▶ _PROBLEM TO WORK ON_: Read the records that follow and state how many lines hold "声とはこんなにエロいものなのか", adding nothing else.

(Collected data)
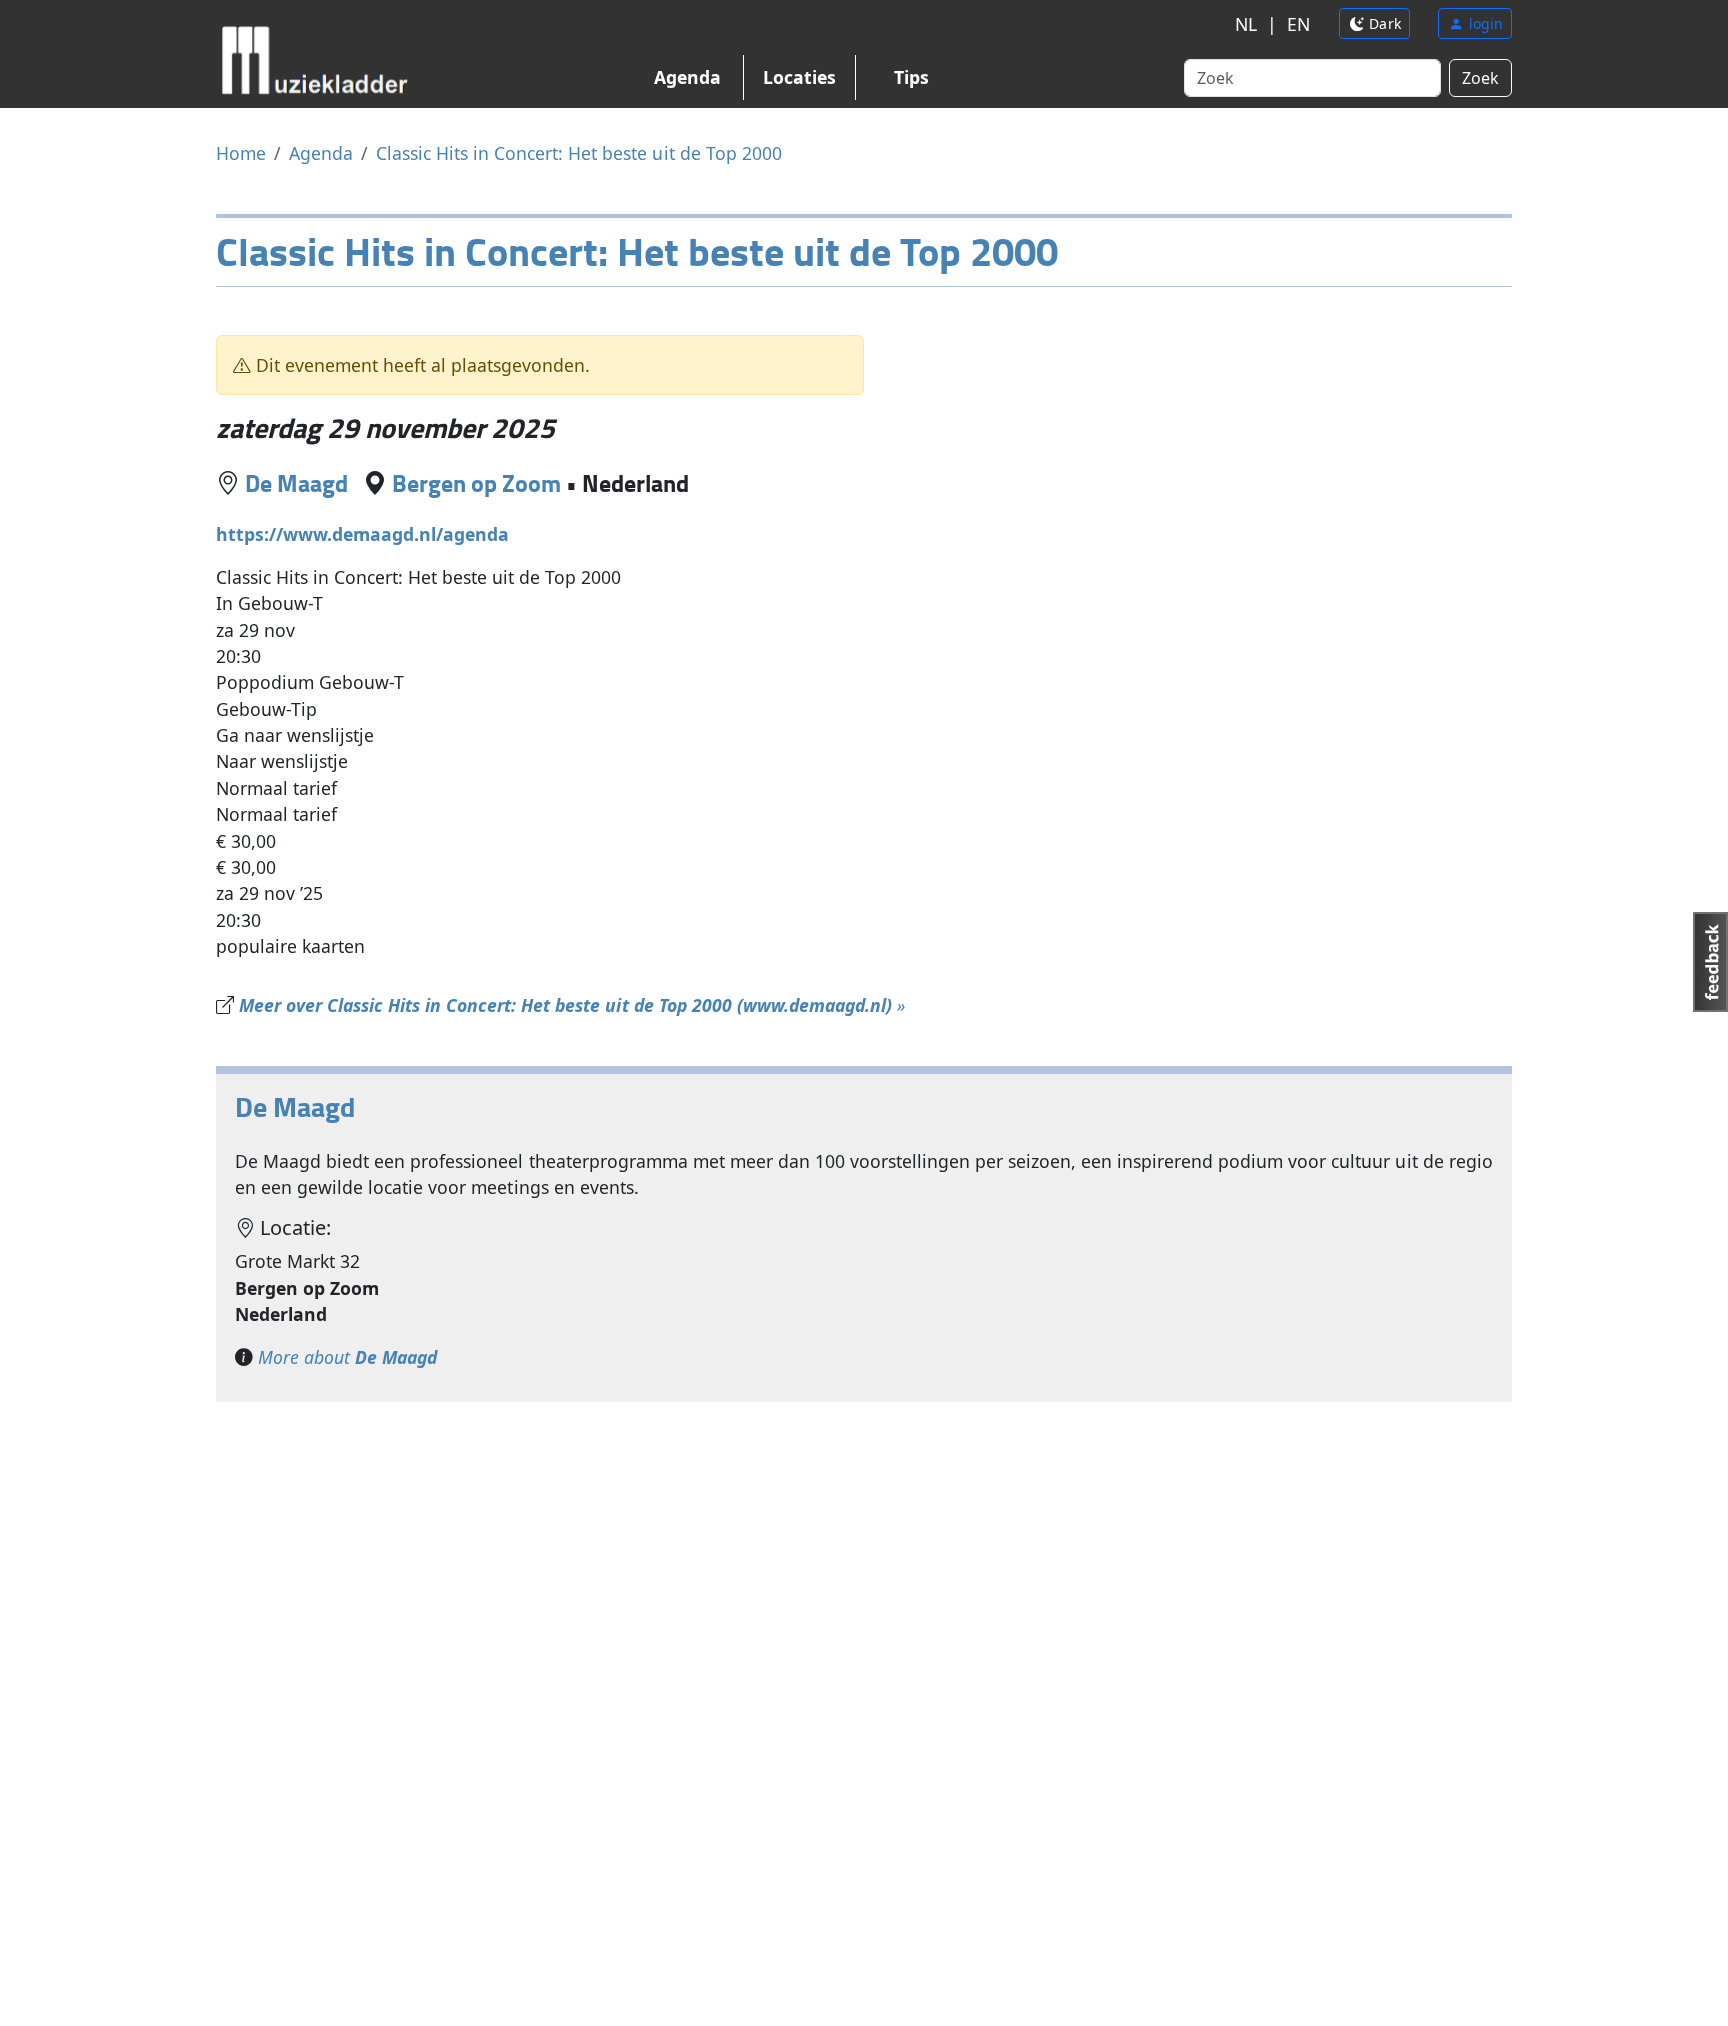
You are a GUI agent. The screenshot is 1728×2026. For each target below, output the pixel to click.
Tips (911, 77)
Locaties (799, 77)
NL (1246, 24)
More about (347, 1357)
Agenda (687, 77)
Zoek (1480, 78)
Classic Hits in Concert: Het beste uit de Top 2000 (579, 153)
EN (1298, 24)
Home (241, 153)
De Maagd (296, 482)
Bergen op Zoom (476, 482)
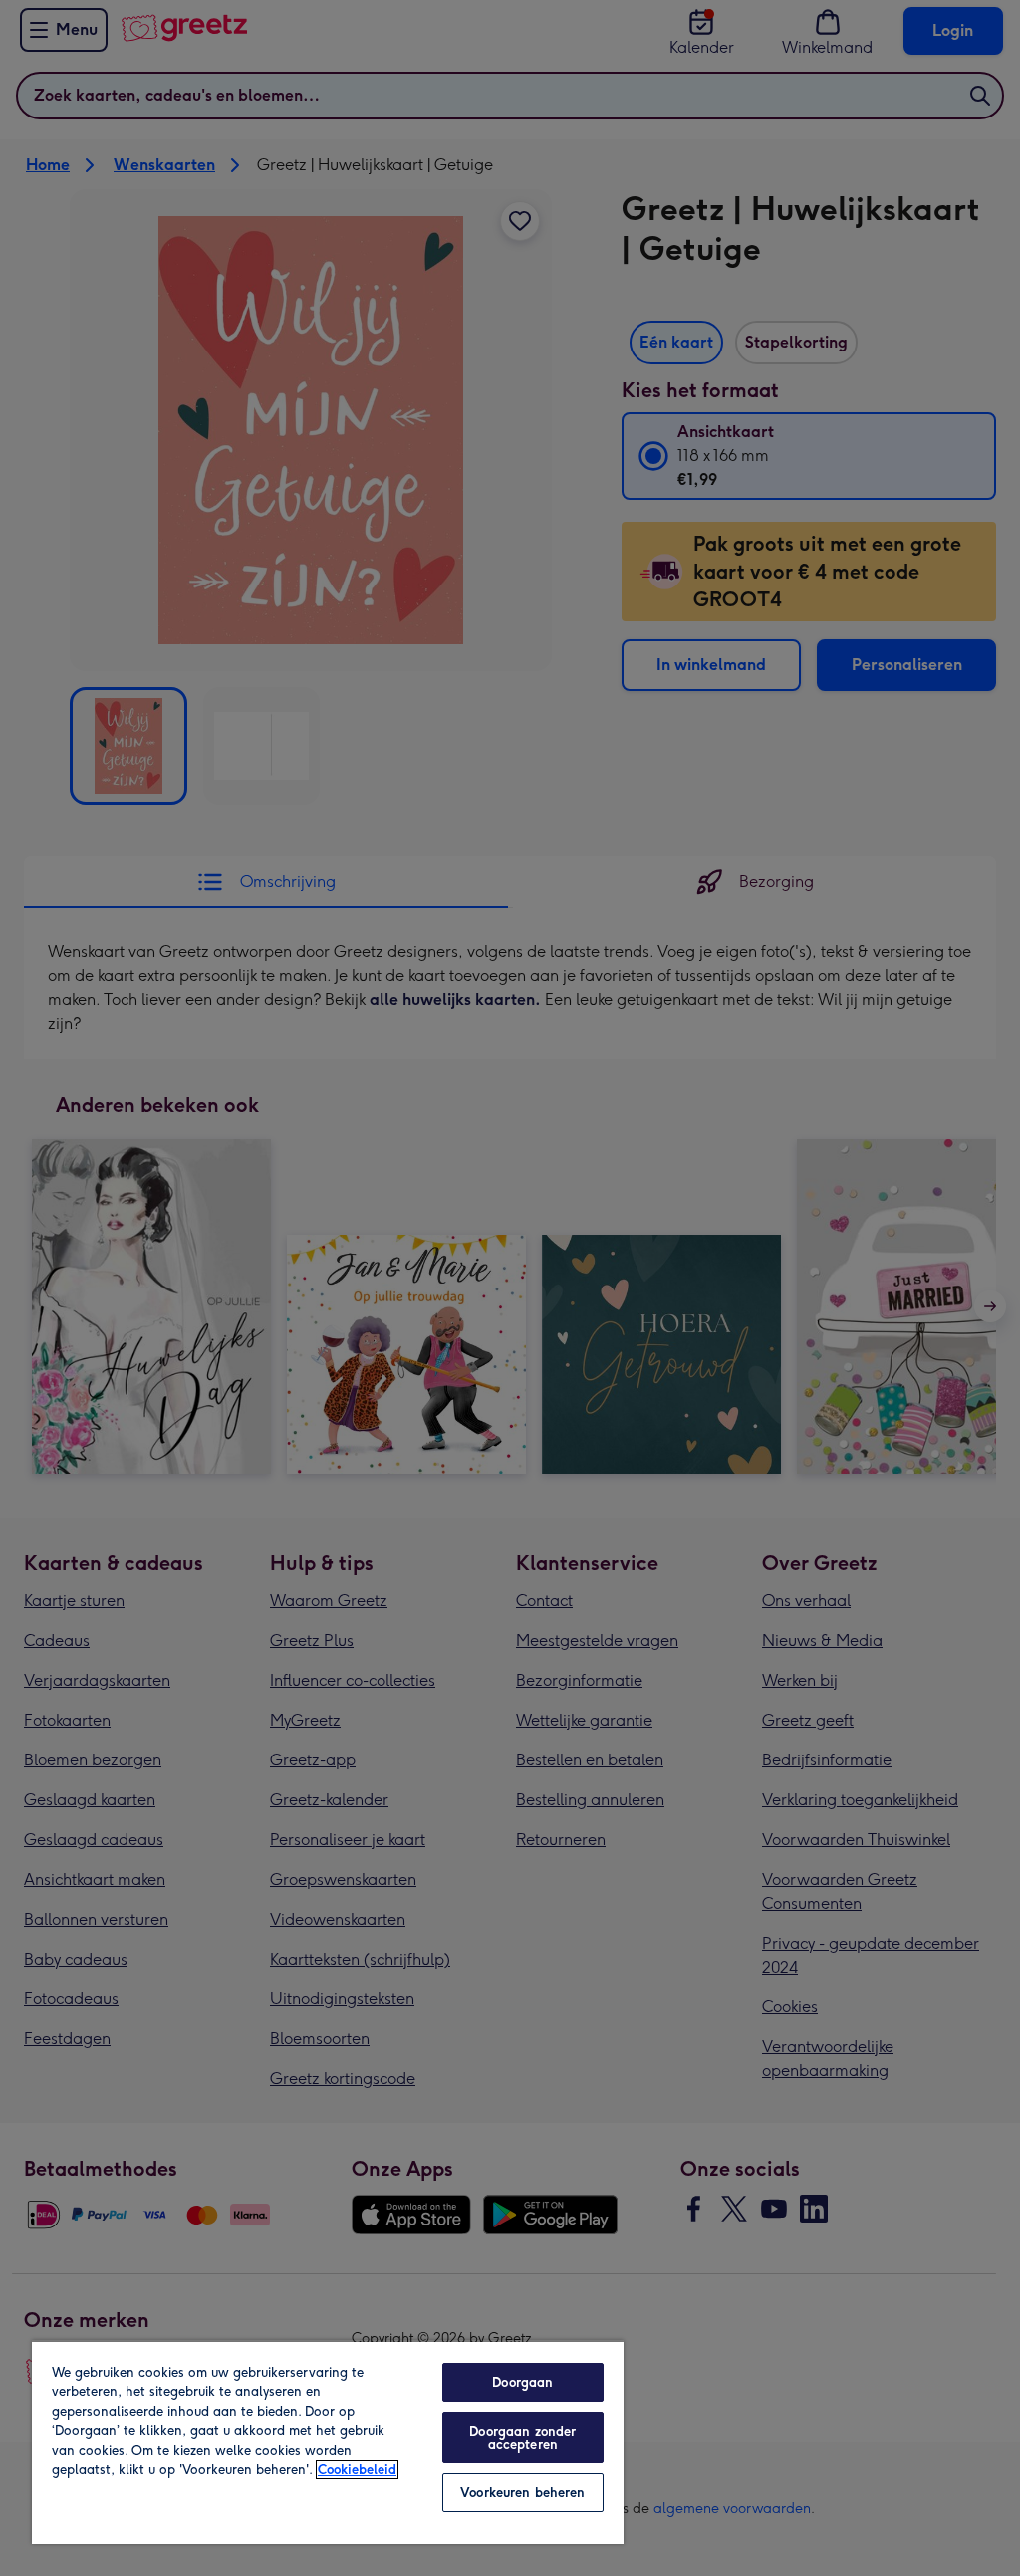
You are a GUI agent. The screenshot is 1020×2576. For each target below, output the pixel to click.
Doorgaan (522, 2382)
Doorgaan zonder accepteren (522, 2438)
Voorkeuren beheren (522, 2492)
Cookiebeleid (357, 2469)
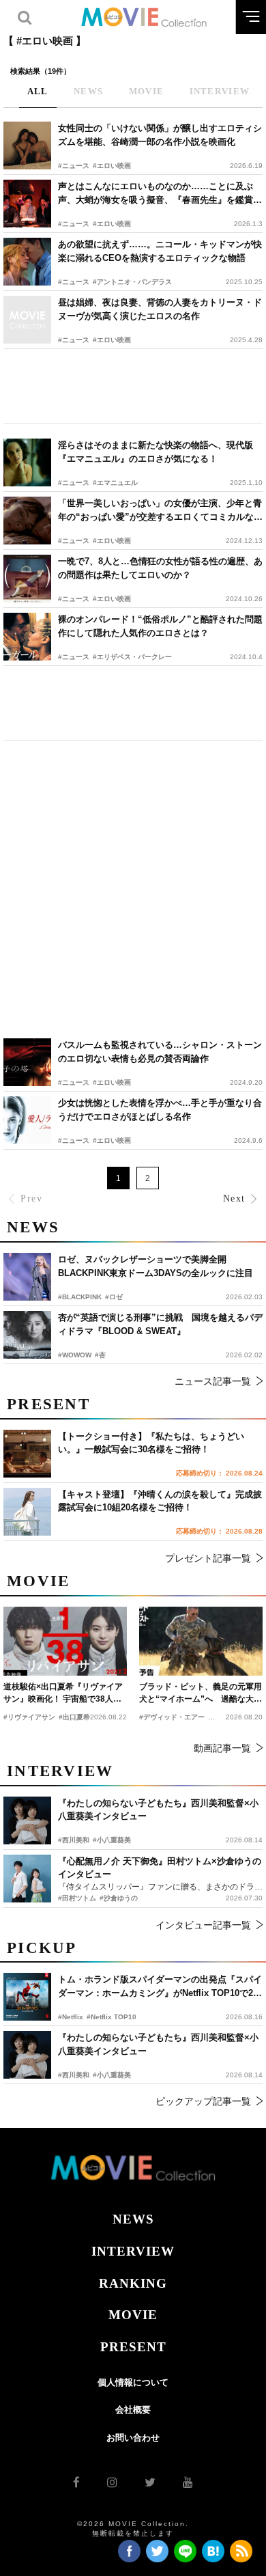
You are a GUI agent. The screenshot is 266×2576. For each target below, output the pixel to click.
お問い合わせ (133, 2438)
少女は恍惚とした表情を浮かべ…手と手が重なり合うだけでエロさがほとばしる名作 (160, 1110)
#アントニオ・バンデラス (132, 282)
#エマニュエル (115, 482)
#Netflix (70, 2017)
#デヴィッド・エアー (172, 1717)
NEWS (133, 2219)
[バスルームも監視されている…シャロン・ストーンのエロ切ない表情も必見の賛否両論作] (27, 1062)
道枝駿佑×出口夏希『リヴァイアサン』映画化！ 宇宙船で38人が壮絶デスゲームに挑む (63, 1693)
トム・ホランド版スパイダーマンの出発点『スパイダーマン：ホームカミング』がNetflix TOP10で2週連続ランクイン (160, 1986)
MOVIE (133, 2315)
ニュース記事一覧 (213, 1381)
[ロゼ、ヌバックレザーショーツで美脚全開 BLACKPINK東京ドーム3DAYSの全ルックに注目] (27, 1277)
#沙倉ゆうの (119, 1898)
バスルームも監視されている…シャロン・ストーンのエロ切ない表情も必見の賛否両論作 (160, 1052)
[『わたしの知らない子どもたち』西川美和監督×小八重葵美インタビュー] (27, 2055)
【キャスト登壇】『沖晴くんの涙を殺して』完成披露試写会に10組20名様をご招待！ (160, 1501)
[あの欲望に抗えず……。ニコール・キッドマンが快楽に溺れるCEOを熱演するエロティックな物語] (27, 262)
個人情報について (133, 2382)
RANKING (133, 2283)
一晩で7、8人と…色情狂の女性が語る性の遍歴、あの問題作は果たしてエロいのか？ (160, 568)
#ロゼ (114, 1297)
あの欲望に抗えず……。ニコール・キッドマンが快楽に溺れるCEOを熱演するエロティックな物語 (160, 251)
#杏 (100, 1355)
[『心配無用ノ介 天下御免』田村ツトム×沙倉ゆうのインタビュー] (27, 1878)
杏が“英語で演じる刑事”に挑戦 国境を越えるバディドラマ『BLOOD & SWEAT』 (160, 1324)
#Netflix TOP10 (111, 2017)
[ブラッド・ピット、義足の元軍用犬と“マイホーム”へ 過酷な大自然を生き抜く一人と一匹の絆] (201, 1641)
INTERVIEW (133, 2251)
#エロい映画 (112, 165)
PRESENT (133, 2347)
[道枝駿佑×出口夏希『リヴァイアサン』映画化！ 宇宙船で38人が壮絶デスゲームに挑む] (65, 1641)
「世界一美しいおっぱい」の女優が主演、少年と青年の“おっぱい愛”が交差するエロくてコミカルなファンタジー (160, 510)
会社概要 (133, 2410)
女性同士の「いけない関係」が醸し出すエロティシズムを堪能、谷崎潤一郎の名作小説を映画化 (160, 135)
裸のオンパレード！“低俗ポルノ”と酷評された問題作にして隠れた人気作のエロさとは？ (160, 626)
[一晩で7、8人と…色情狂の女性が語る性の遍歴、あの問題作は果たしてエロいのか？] (27, 579)
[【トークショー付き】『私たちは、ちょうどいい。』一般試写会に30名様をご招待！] (27, 1454)
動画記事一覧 (222, 1748)
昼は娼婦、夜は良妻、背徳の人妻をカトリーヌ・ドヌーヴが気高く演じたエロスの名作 (160, 309)
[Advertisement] (133, 386)
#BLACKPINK (80, 1297)
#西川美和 (73, 2075)
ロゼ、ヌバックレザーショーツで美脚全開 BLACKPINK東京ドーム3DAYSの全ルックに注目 (155, 1266)
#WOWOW (74, 1355)
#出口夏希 (74, 1717)
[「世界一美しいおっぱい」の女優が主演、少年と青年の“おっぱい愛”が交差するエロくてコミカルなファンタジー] (27, 520)
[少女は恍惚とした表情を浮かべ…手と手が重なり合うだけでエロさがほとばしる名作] (27, 1120)
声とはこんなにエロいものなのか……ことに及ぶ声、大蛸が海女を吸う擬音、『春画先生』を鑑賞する (160, 193)
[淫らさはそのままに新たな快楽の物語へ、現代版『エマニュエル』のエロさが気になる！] (27, 462)
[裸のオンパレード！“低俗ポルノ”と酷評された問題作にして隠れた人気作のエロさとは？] (27, 637)
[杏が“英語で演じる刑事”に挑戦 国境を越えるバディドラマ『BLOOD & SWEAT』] (27, 1335)
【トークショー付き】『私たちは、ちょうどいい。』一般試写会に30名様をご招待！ (151, 1443)
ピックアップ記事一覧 (203, 2101)
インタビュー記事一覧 (203, 1925)
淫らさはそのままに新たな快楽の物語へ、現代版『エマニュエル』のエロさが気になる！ (155, 452)
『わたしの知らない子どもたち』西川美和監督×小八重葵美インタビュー (158, 2044)
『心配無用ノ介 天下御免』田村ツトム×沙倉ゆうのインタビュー (159, 1868)
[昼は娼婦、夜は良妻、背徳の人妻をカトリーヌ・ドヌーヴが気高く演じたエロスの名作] (27, 320)
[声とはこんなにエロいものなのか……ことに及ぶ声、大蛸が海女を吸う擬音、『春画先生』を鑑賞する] (27, 203)
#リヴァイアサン (29, 1717)
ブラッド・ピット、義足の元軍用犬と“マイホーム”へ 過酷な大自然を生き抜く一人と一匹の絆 (200, 1693)
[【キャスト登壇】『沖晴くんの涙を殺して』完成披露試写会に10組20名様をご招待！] (27, 1512)
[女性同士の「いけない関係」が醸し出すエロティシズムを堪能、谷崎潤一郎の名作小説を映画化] (27, 145)
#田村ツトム (77, 1898)
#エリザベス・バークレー (132, 657)
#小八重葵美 (112, 2075)
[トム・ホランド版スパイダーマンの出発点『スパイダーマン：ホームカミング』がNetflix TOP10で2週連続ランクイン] (27, 1997)
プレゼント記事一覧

▶ _ANSWER SECTION_: 2